DOCUMENT TEXT ::
Nodes GitHub Logo A node is the smallest unit of computing hardware in Kubernetes. It is a representation of a single machine in your cluster. In most production systems, a node will likely be either a physical machine in a datacenter, or virtual machine hosted on a cloud provider like Google Cloud Platform. Don’t let conventions limit you, however; in theory, you can make a node out of almost anything. Thinking of a machine as a “node” allows us to insert a layer of abstraction. Now, instead of worrying about the unique characteristics of any individual machine, we can instead simply view each machine as a set of CPU and RAM resources that can be utilized. In this way, any machine can substitute any other machine in a Kubernetes cluster.

The Cluster GitHub Logo

Although working with individual nodes can be useful, it’s not the Kubernetes way. In general, you should think about the cluster as a whole, instead of worrying about the state of individual nodes. In Kubernetes, nodes pool together their resources to form a more powerful machine. When you deploy programs onto the cluster, it intelligently handles distributing work to the individual nodes for you. If any nodes are added or removed, the cluster will shift around work as necessary. It shouldn’t matter to the program, or the programmer, which individual machines are actually running the code. If this kind of hivemind-like system reminds you of the Borg from Star Trek, you’re not alone; “Borg” is the name for the internal Google project Kubernetes was based on.

Dataset records
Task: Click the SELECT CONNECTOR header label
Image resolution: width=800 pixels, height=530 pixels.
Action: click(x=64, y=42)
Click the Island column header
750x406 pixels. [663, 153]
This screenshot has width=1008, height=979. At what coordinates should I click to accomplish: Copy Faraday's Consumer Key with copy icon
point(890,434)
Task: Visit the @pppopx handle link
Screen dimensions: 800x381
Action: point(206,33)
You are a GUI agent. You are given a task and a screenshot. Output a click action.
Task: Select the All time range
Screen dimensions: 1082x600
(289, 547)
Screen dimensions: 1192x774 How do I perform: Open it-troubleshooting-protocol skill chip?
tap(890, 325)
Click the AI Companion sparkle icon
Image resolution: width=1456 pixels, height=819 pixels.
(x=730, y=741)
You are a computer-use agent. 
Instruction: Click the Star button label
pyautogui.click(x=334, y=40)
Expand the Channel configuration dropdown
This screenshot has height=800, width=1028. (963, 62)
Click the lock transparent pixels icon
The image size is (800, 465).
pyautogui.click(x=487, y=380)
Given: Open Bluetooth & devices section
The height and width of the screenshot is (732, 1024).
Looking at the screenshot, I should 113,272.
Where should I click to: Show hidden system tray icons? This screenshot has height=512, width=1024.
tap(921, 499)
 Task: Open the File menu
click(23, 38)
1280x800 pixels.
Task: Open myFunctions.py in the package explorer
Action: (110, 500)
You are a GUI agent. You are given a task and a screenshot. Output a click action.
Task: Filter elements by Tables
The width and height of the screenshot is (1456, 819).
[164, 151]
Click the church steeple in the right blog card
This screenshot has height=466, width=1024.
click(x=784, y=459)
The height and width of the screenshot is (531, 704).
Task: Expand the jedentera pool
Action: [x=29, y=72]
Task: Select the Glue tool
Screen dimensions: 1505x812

WHAT YOU ARE ASKED TO DO :: Continue the text on Kubernetes nodes and clusters from its last sentence.

REPLY ::
Persistent Volumes GitHub Logo

Because programs running on your cluster aren’t guaranteed to run on a specific node, data can’t be saved to any arbitrary place in the file system. If a program tries to save data to a file for later, but is then relocated onto a new node, the file will no longer be where the program expects it to be. For this reason, the traditional local storage associated to each node is treated as a temporary cache to hold programs, but any data saved locally can not be expected to persist.

To store data permanently, Kubernetes uses Persistent Volumes. While the CPU and RAM resources of all nodes are effectively pooled and managed by the cluster, persistent file storage is not. Instead, local or cloud drives can be attached to the cluster as a Persistent Volume. This can be thought of as plugging an external hard drive in to the cluster. Persistent Volumes provide a file system that can be mounted to the cluster, without being associated with any particular node.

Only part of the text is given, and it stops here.